Brain fog only makes this harder, especially when we start throwing around the jargon
The problem is that EPR is kind of an afterthought. The morons of sleep medicine think it's some "comfort feature" that they throw at us whiny idiot patients, when it is a vital component of therapy if you have a particular form of sleep-disordered breathing.
CPAP is something that has evolved over decades, and the language gets set in stone and then we learn more stuff and the language we started with doesn't make sense anymore.
-- So we started with straight CPAP, with a constant pressure. There is this whole rigamarole of "titration" where you are in a lab and the tech is controlling the pressure up and down and zeroes in on THE perfect pressure for you, and that's your prescription. Except that in real sleep apnea, that's like trying to nail jello to the wall -- the "right" pressure is moving around all night and is different on different nights.
-- So now we come to the APAP, where these astonishingly clever engineers came up with sensors where the machine follows what you are doing continuously and raises and lowers the pressure so you get the right pressure for right now.
-- Well except that pressure getting really high can get to be uncomfortable, so let's add on a feature on these high-pressure machines (a bipap goes to 25 while an APAP goes to 20) which give the patient a lower pressure on the exhale side.
-- The clever engineers then added some limited pressure support thingy to the APAPs and they called it EPR because they thought that the "regular" cpap users could do with some extra comfort, too. Because it's all about high pressures, they didn't even think about what happens when the gap between inhale and exhale pressures that you ask for is larger than the gap between the minimum pressure that you asked for and the minimum pressure that the machine can do.
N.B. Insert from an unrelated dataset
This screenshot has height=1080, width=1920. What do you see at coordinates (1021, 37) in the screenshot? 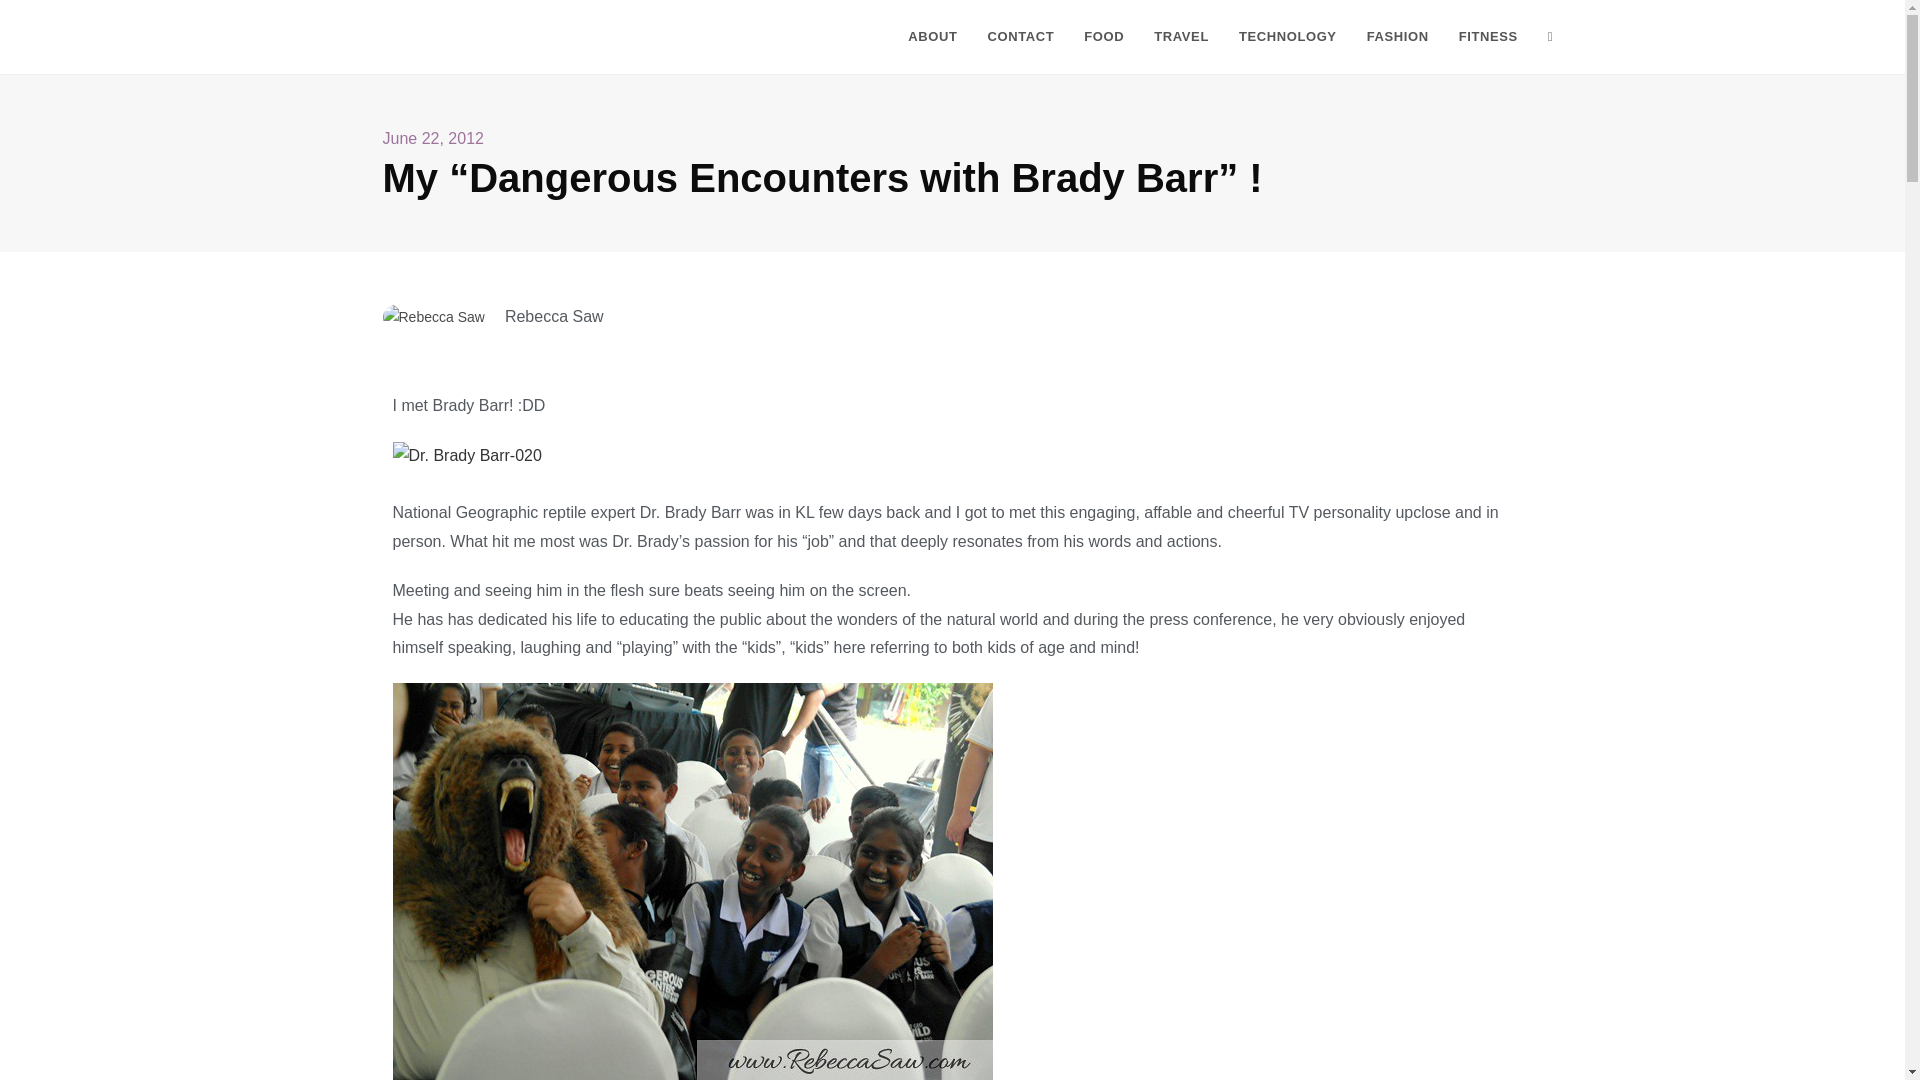
I see `CONTACT` at bounding box center [1021, 37].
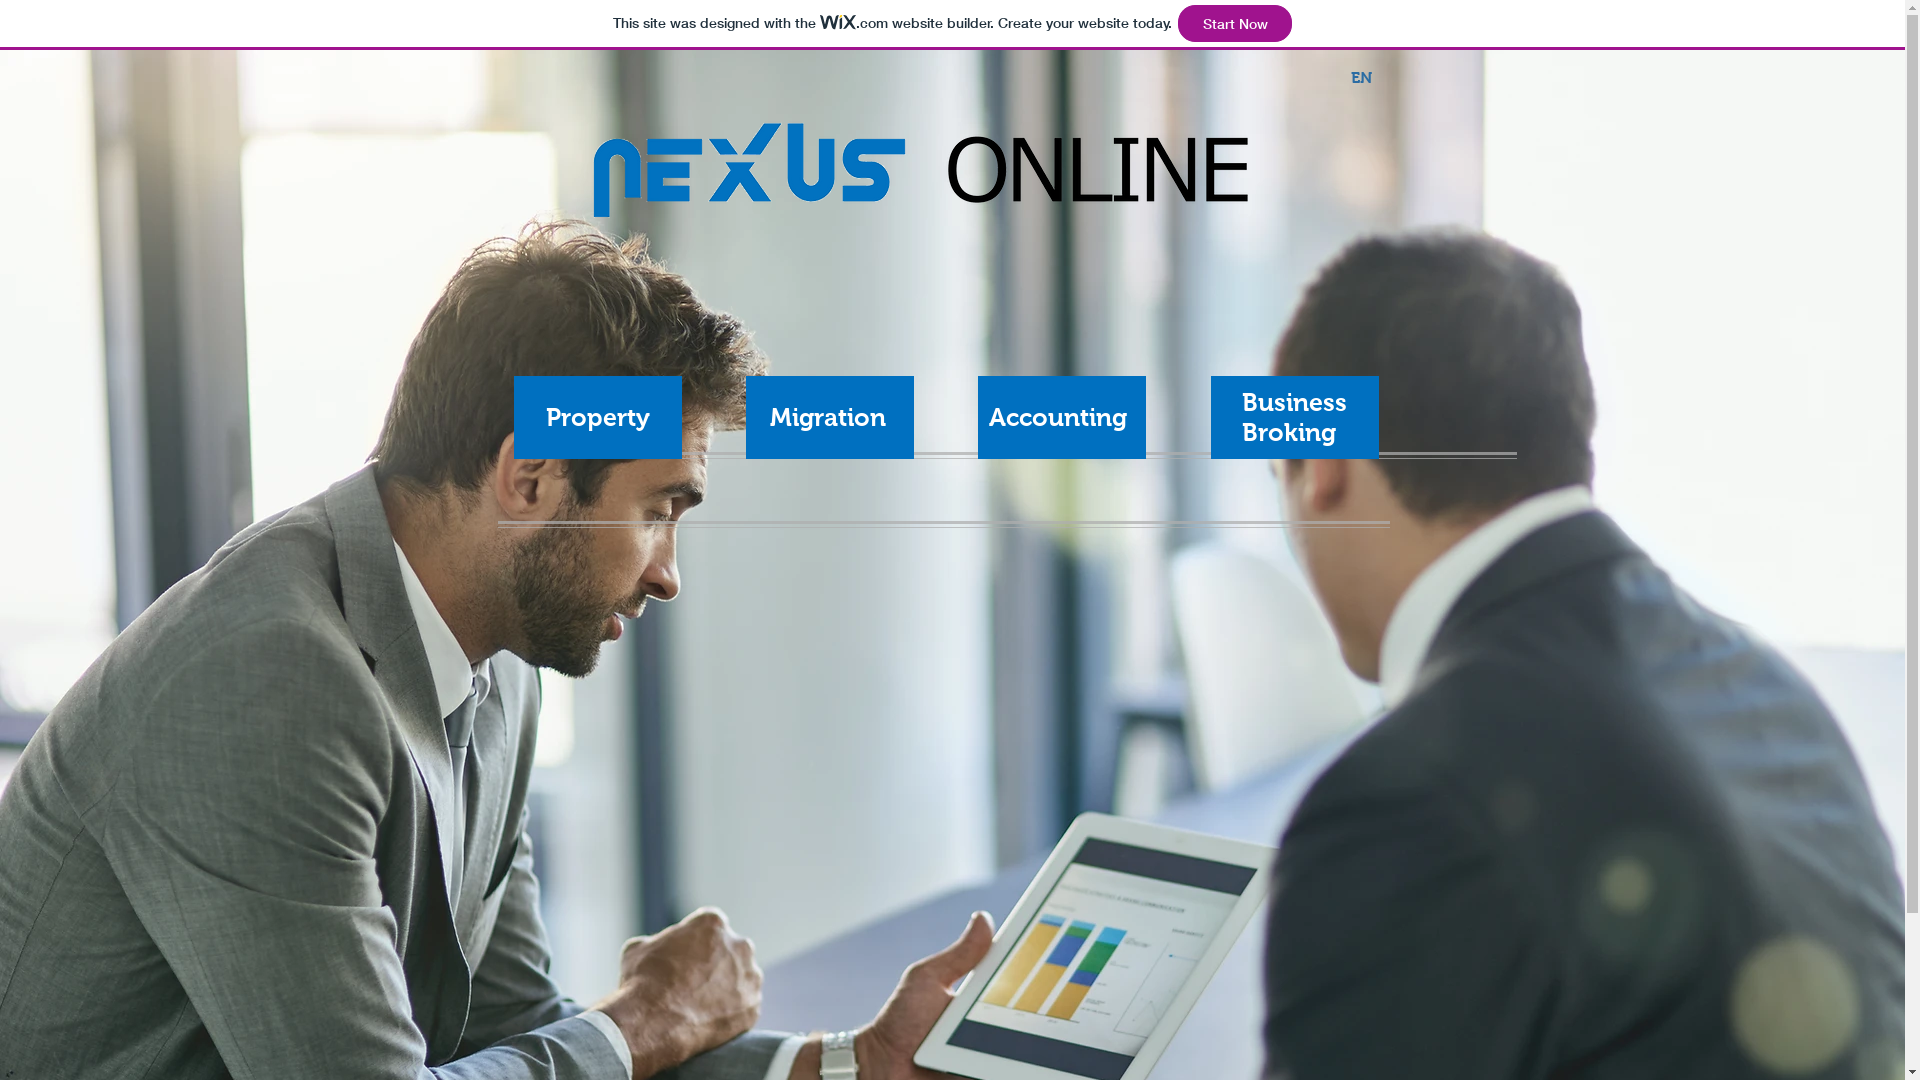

-- Well except that it turns out that lowering the pressure on the exhale side isn't just a comfort feature for high pressures, it can actually cure UARS (like with me!) at really minimal pressures.
So now we have this machine that cures UARS when used in a mode that the engineers weren't even thinking about when they engineered the user interface, and confusing language because they didn't invent language to talk about things that they weren't thinking about!
There is one user interface tweak that they could do that would sure make things clearer...
Have the user dial in the EPR
first, and then when it comes to dialing in the minimum pressure or the ramp pressure, you don't allow the dial to roll down below 4+EPR. So if you set your EPR to 3, you wouldn't be able to set your minimum to below 7. EPR of 2, minimum can't go below 6, etc.
Part of the problem as well is that the sleep medicine idiots are fixated on the patients' stupidity as being the only problem with sleep therapy. If they could only bully or trick us self-destructive dumbbells into "compliance" then the machine itself is magic. Dialing in proper therapy for real patients with complex problems takes skill, intelligence, experience, intuition -- you know, practicing medicine. Being an effective bully, salesman, and/or con-man is a completely different skill set. So they get derailed when something gets invented as a "comfort feature" because they think this is about convincing us. With EPR (which I actually find mildly annoying and less comfortable than no pressure support) they are just completely off the rails. Since they think EPR is snake oil, they want to be as confusing as possible when it comes to selling it to you!